Stored records:
--- START ---

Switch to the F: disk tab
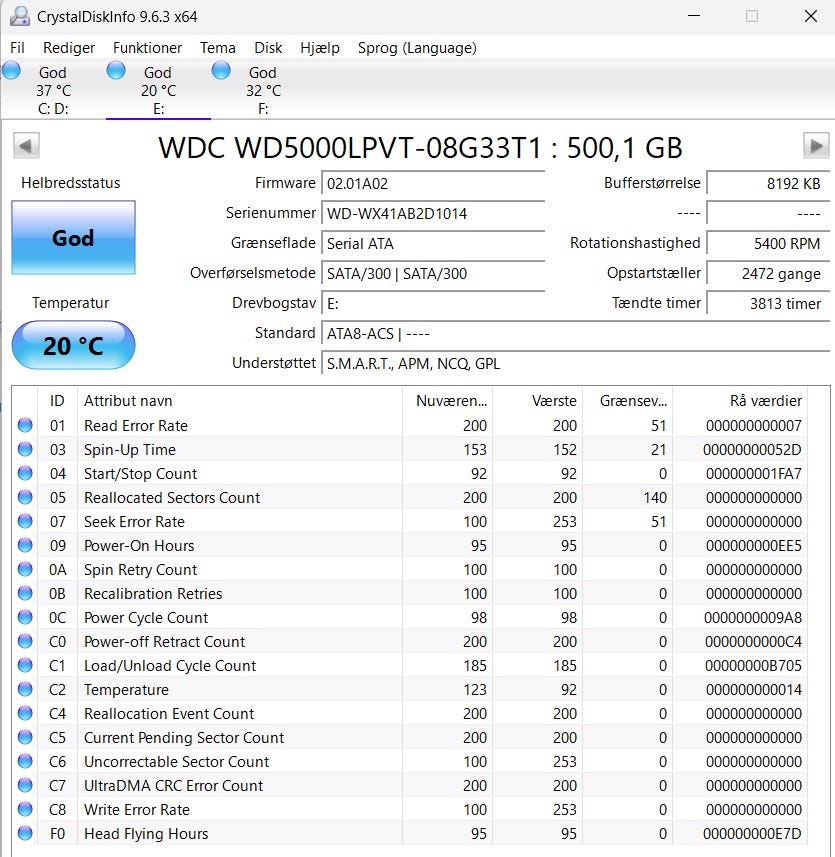The image size is (835, 857). pos(262,90)
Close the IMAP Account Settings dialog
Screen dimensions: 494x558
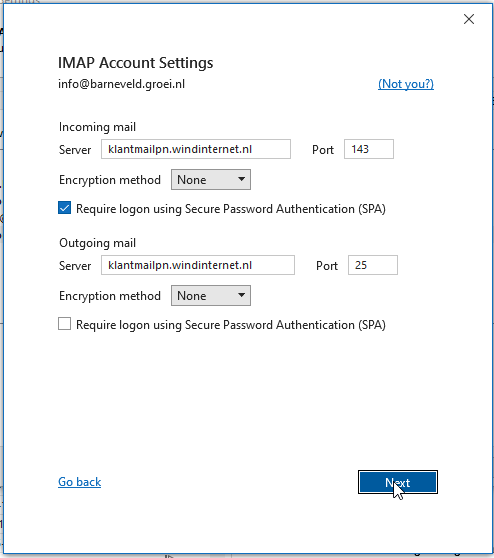(469, 19)
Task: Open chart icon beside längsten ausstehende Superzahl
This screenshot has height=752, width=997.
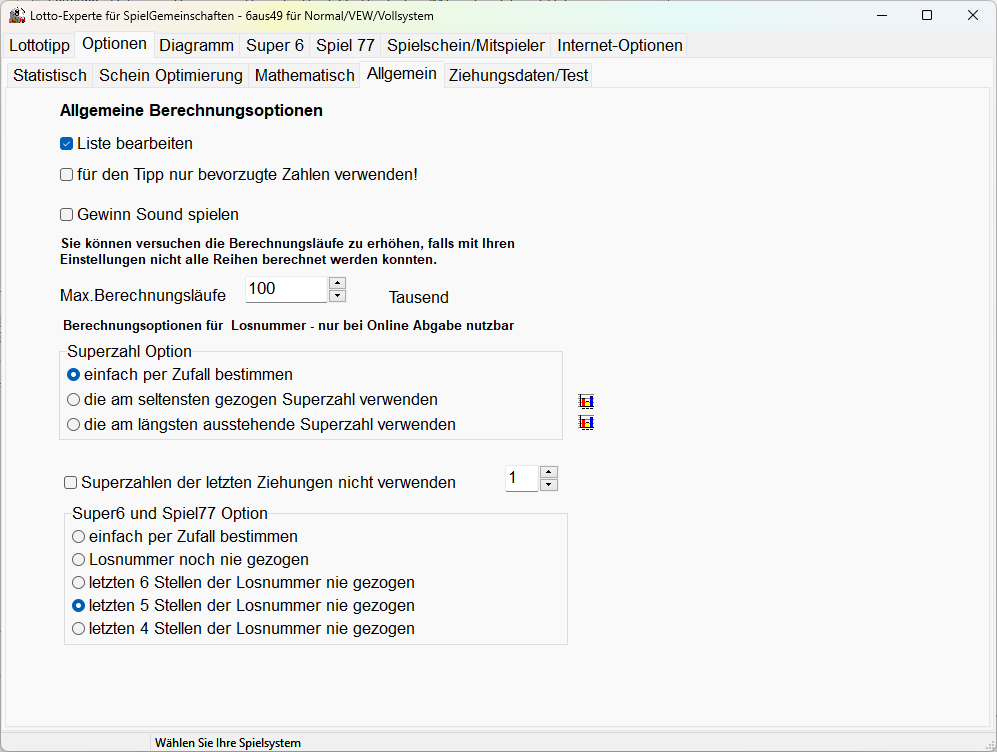Action: click(586, 423)
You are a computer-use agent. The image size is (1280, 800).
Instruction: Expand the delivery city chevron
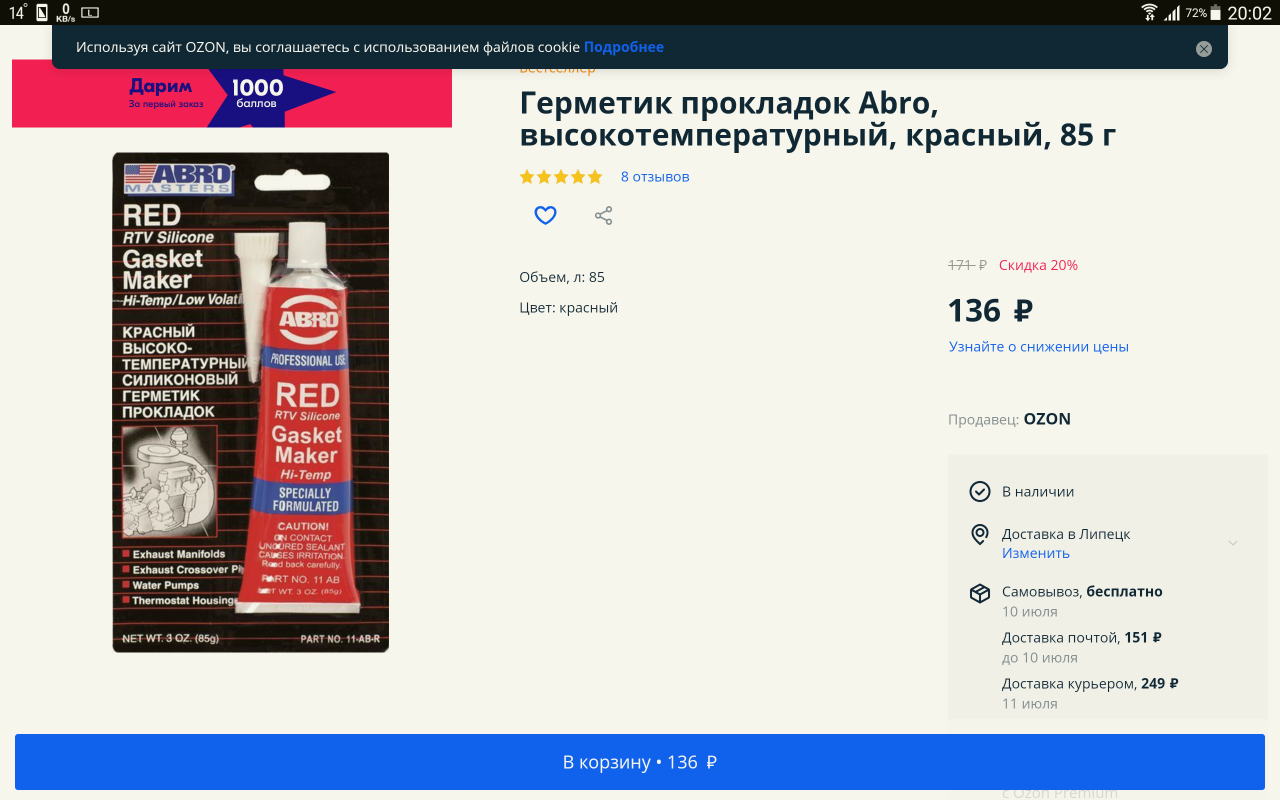1233,543
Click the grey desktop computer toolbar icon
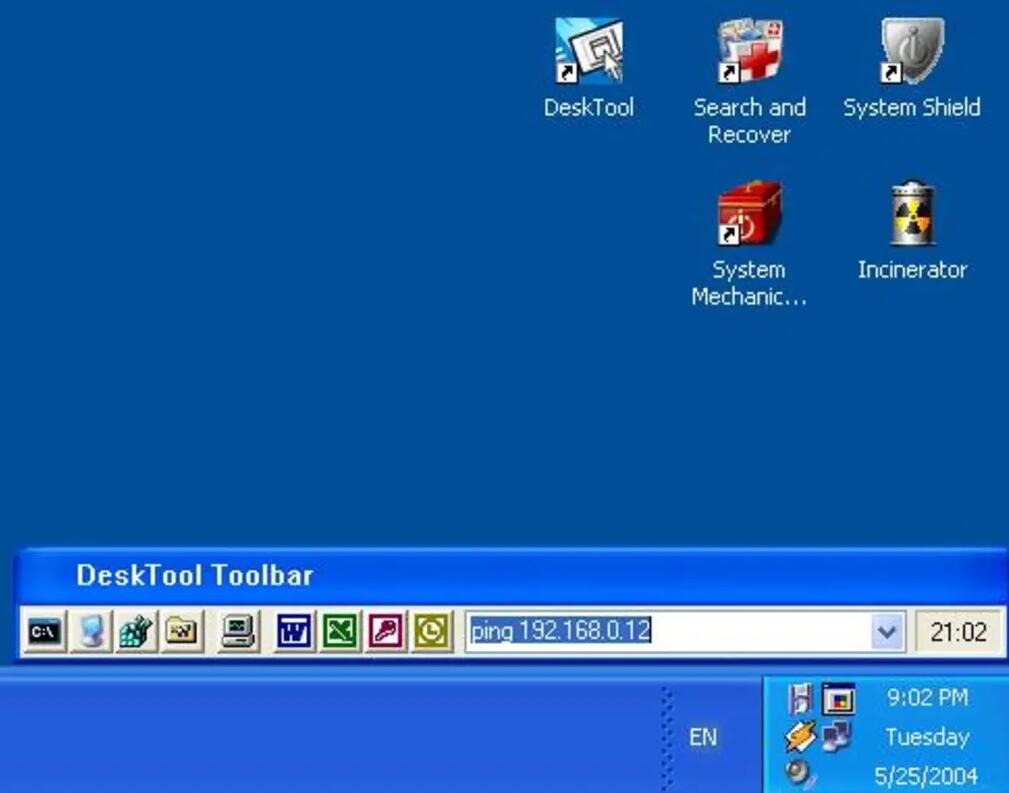1009x793 pixels. click(x=238, y=632)
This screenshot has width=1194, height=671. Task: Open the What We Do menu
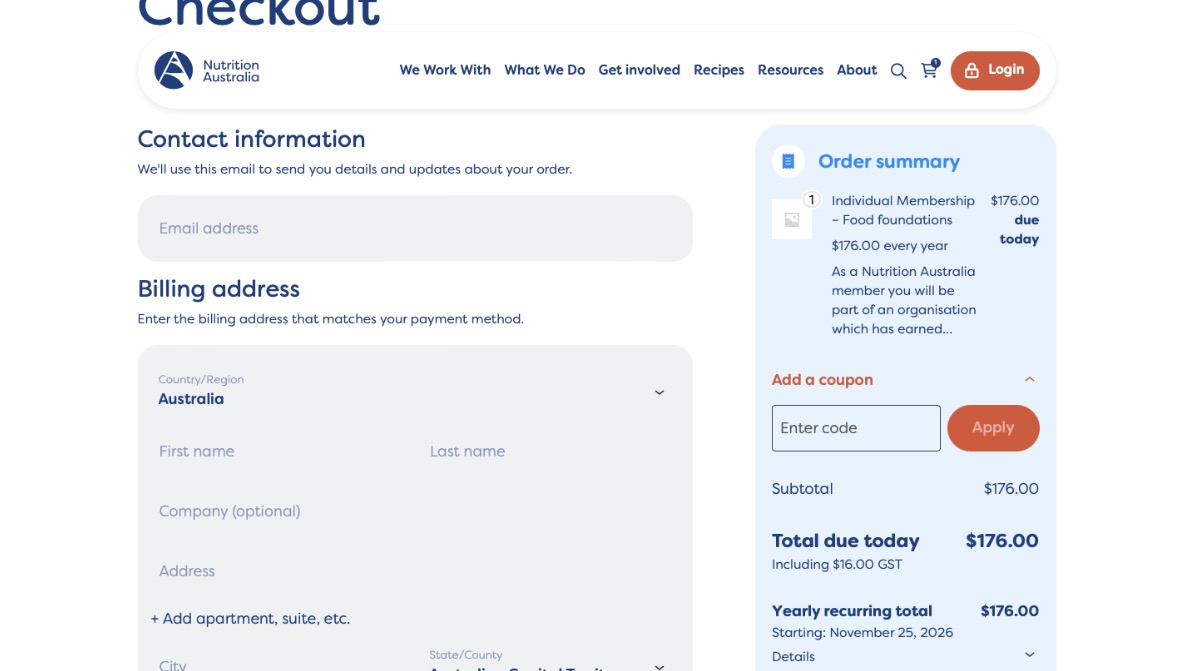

--- END ---

> [PROBLEM]:
Report the count, and only the count, of lines in the records above that contain "Task".

> [RESULT]:
2